This selection, chosen by Managing Editor Krista Cox, is from My Tarantella by Jennifer Martelli, released by Bordighera Press in 2018.
Anniversary
A mouth just bloodied.
—Sylvia Plath, “Poppies in July”
1.
A year ago this summer, I grew
Genovese basil in a fake clay pot I’d move around my home to follow
the arc of direct sunlight. I’ve thought of Kitty Genovese for a long
time: her mouth.
How easy it is to open a mouth
anywhere, to split it & split it. I can’t love what I don’t fear.
2.
For my “Plath’s ‘Poppies in July’ Party,” I bought fake rubies shaped
like pears,
wore a red skirt, hung lanterns
from the maples in my backyard. The skirt=a poppy,
the lanterns=love, the pear-shape=eyes or a womb. The rubies?
The first time I was slapped in the mouth.
3.
A year ago this summer, I saw
a man wearing a silk-screen t-shirt: Trump that bitch.

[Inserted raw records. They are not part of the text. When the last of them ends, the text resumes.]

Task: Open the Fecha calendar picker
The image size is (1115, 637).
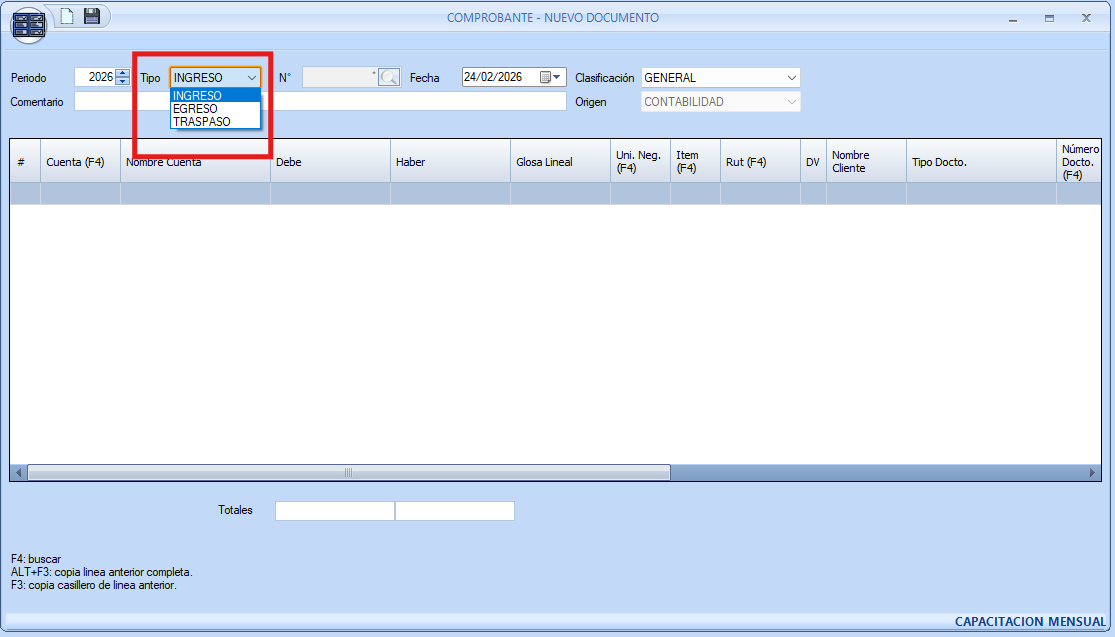Action: [x=552, y=78]

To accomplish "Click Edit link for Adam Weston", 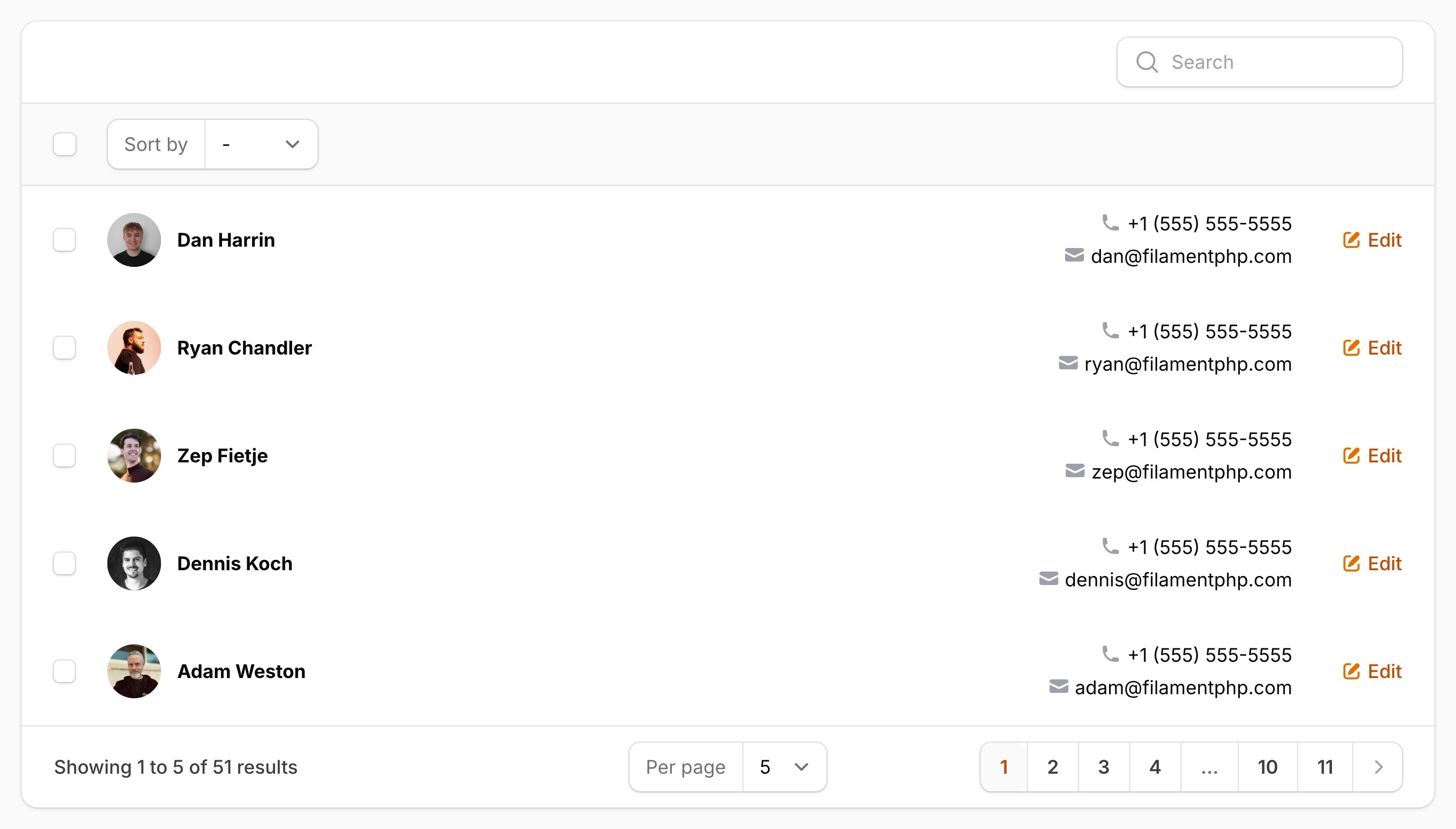I will coord(1384,671).
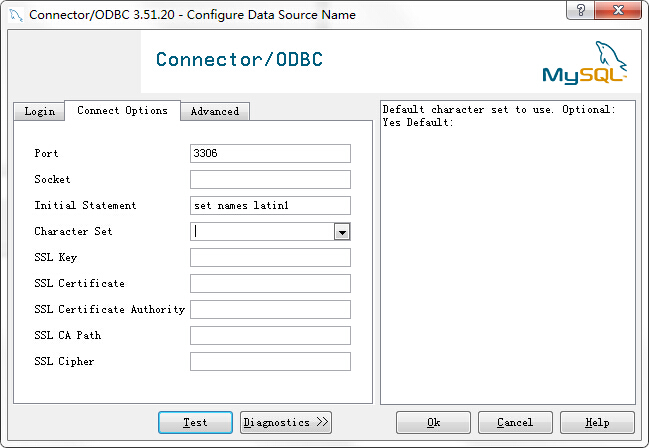Click the MySQL dolphin logo
The image size is (649, 448).
click(x=585, y=63)
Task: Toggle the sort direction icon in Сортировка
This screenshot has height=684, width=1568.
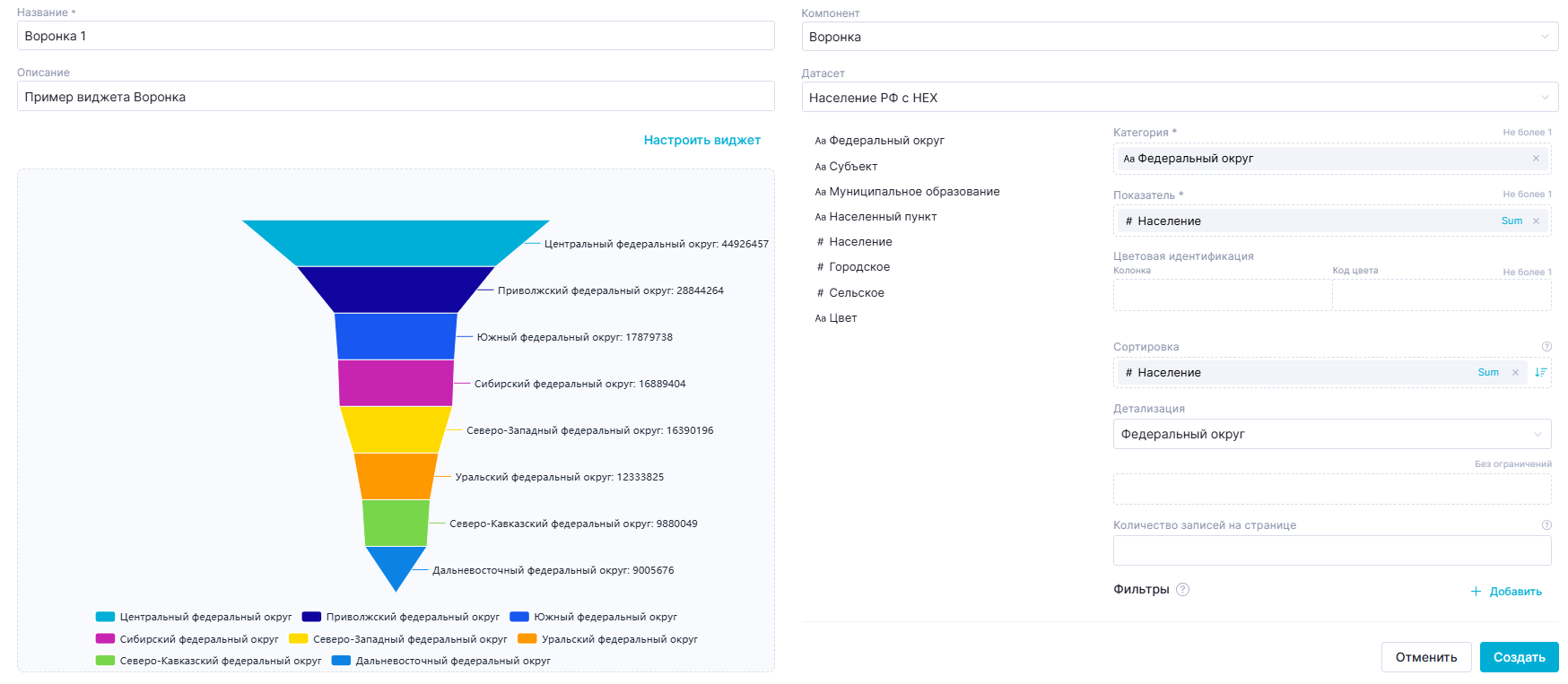Action: 1540,373
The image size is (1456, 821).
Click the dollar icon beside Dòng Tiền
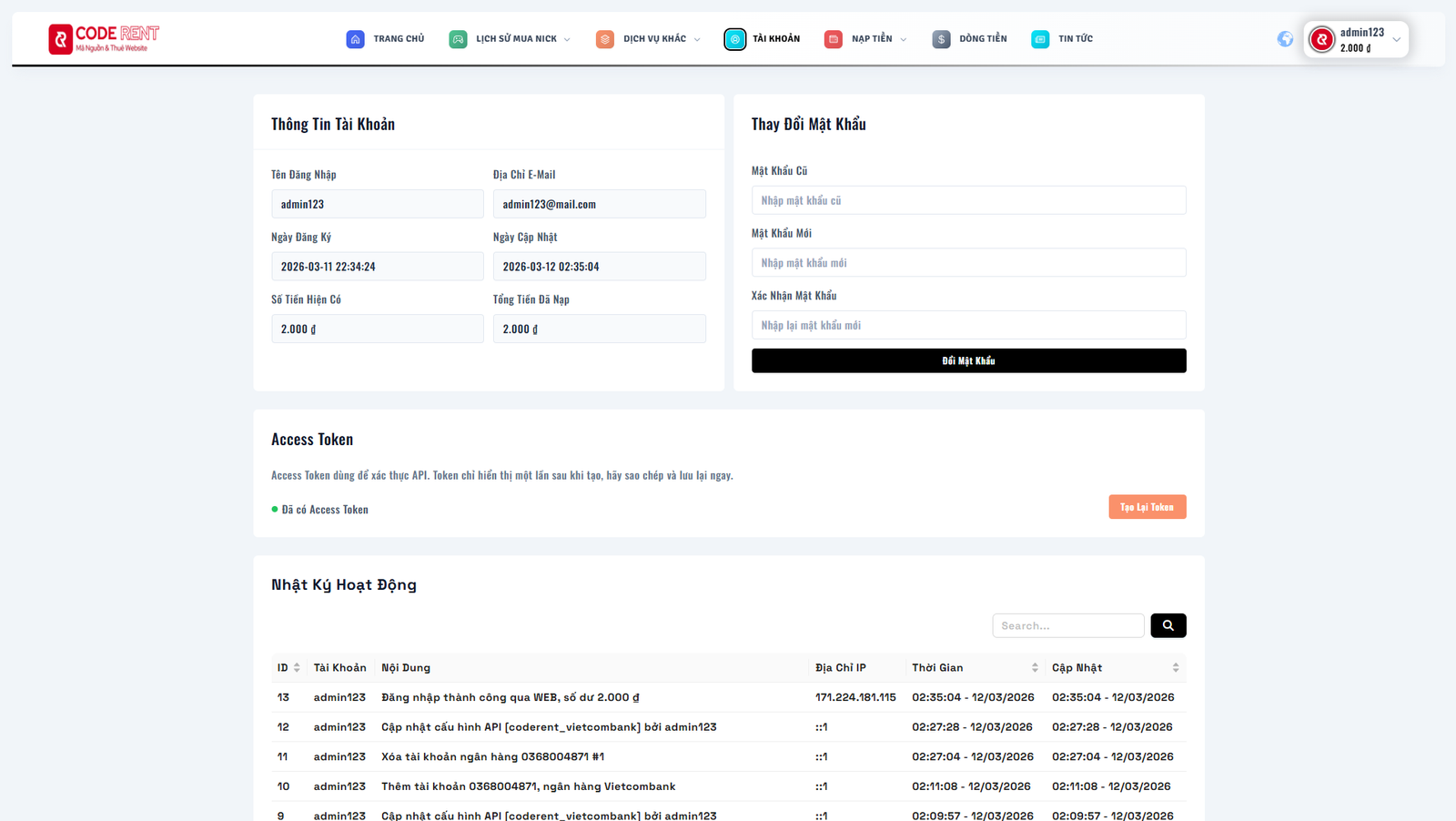(940, 38)
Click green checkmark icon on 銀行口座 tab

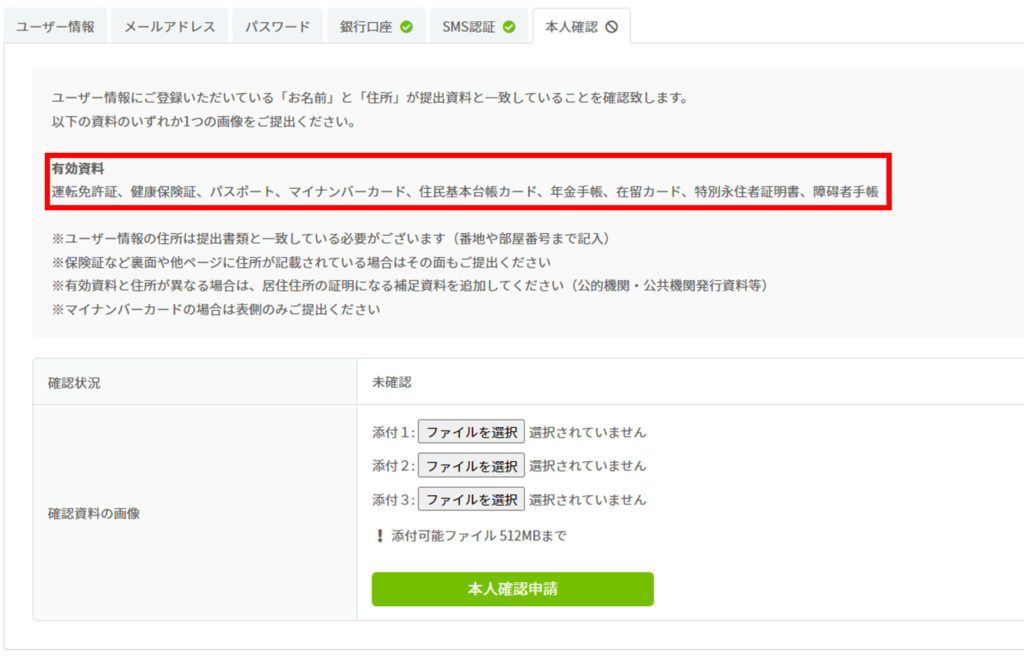(x=406, y=27)
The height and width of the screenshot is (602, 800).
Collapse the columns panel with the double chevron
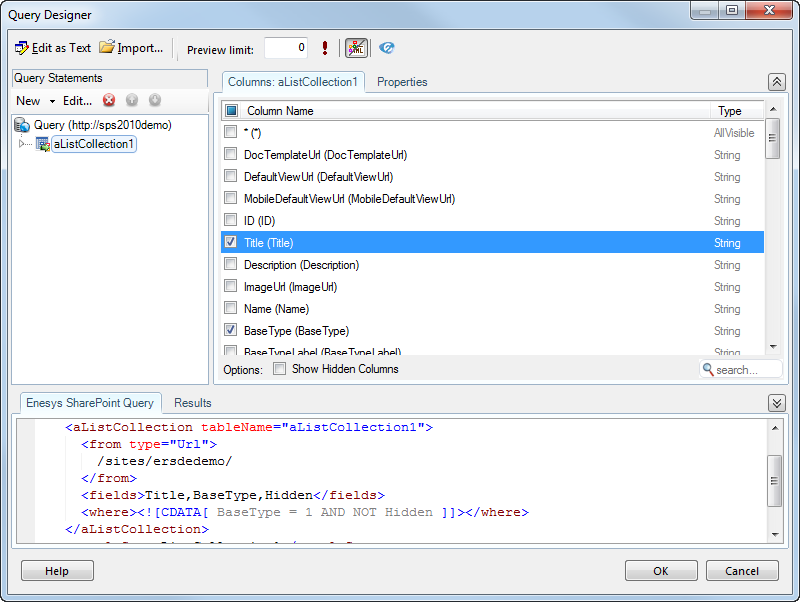[x=776, y=82]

Hillary’s mouth was a red slash.
I saw a woman wearing a silk-screen t-shirt: Trump that bitch. So I
knew it was over.
After the solstice or before the equinox.
4.
I thought of Kitty so hard, I was afraid she would manifest, smiling—
in the dark corner of my laundry room, from my closet hook where
belts hang—
I thought of her so deeply, it was like sex, far up & slow &
violent. And then I became unafraid.
I knew she was gone.
5.
This is how the Queen of Night tulips toppled: first, their lips
let loose the dark petals:
they puddled like a silk gown. Then from the dug-up dirt,
grow four rock cairns, high as my knee: beach stones gray
with white veins stacked.
6.
I still can’t love what I don’t fear.
Even though I’m throwing a party, we all know
there’s sadness underneath the flagstones.
It’s a farewell party. We’ll leave claw & bite marks.
In the future, someone might know what we meant.